**Exercise brief**
Please print all of the records shown below, exactly as given.
= = = =
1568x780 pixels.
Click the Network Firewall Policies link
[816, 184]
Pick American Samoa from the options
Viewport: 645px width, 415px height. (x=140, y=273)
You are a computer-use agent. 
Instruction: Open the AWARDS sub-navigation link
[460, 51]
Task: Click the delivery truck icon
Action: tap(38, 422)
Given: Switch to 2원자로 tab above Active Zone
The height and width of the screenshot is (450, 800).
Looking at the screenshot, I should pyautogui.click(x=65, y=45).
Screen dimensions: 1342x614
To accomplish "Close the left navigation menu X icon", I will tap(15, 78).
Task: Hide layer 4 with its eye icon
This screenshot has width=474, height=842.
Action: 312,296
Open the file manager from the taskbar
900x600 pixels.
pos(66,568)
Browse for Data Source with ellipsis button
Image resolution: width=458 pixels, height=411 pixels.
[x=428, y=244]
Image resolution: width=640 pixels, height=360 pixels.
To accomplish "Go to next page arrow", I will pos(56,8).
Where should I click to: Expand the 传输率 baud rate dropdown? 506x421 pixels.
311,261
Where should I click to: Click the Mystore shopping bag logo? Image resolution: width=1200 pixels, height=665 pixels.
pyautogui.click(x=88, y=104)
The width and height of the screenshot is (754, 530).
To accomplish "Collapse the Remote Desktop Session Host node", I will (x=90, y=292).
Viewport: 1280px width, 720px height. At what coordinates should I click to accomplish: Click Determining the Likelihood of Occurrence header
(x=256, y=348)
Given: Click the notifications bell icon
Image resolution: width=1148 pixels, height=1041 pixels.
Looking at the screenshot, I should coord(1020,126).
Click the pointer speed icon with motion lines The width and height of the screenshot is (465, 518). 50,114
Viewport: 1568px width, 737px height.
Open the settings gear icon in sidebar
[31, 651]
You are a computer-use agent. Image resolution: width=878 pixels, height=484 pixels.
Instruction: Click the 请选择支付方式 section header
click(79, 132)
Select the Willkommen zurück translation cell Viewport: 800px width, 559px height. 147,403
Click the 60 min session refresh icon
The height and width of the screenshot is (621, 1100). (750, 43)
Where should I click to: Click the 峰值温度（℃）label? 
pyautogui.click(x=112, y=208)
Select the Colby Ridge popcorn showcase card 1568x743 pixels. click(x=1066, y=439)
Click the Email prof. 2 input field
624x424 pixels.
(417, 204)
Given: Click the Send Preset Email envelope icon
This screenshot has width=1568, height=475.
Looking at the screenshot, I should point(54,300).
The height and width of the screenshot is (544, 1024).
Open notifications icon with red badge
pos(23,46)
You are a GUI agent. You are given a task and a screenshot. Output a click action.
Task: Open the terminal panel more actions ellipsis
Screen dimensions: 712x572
= = = =
**Exercise result**
1568x780 pixels.
Click the Network Firewall Policies link
[816, 184]
Pick American Samoa from the options
Viewport: 645px width, 415px height. (x=140, y=273)
You are a computer-use agent. 
Instruction: Open the AWARDS sub-navigation link
[460, 51]
Task: Click the delivery truck icon
Action: tap(38, 422)
Given: Switch to 2원자로 tab above Active Zone
The height and width of the screenshot is (450, 800).
Looking at the screenshot, I should pyautogui.click(x=65, y=45).
Screen dimensions: 1342x614
To accomplish "Close the left navigation menu X icon", I will tap(15, 78).
Task: Hide layer 4 with its eye icon
This screenshot has width=474, height=842.
Action: 312,296
Open the file manager from the taskbar
900x600 pixels.
pos(66,568)
Browse for Data Source with ellipsis button
Image resolution: width=458 pixels, height=411 pixels.
[x=428, y=244]
Image resolution: width=640 pixels, height=360 pixels.
To accomplish "Go to next page arrow", I will pos(56,8).
Where should I click to: Expand the 传输率 baud rate dropdown? 506x421 pixels.
311,261
Where should I click to: Click the Mystore shopping bag logo? Image resolution: width=1200 pixels, height=665 pixels.
pyautogui.click(x=88, y=104)
The width and height of the screenshot is (754, 530).
To accomplish "Collapse the Remote Desktop Session Host node", I will (x=90, y=292).
Viewport: 1280px width, 720px height. At what coordinates should I click to accomplish: Click Determining the Likelihood of Occurrence header
(x=256, y=348)
Given: Click the notifications bell icon
Image resolution: width=1148 pixels, height=1041 pixels.
Looking at the screenshot, I should coord(1020,126).
Click the pointer speed icon with motion lines The width and height of the screenshot is (465, 518). 50,114
Viewport: 1568px width, 737px height.
Open the settings gear icon in sidebar
[31, 651]
You are a computer-use agent. Image resolution: width=878 pixels, height=484 pixels.
Instruction: Click the 请选择支付方式 section header
click(79, 132)
Select the Willkommen zurück translation cell Viewport: 800px width, 559px height. 147,403
Click the 60 min session refresh icon
The height and width of the screenshot is (621, 1100). (750, 43)
Where should I click to: Click the 峰值温度（℃）label? 
pyautogui.click(x=112, y=208)
Select the Colby Ridge popcorn showcase card 1568x743 pixels. click(x=1066, y=439)
Click the Email prof. 2 input field
624x424 pixels.
(417, 204)
Given: Click the Send Preset Email envelope icon
This screenshot has width=1568, height=475.
Looking at the screenshot, I should point(54,300).
The height and width of the screenshot is (544, 1024).
Open notifications icon with red badge
pos(23,46)
You are a GUI agent. You are given a task and a screenshot. Output a click action.
Task: Open the terminal panel more actions ellipsis
Screen dimensions: 712x572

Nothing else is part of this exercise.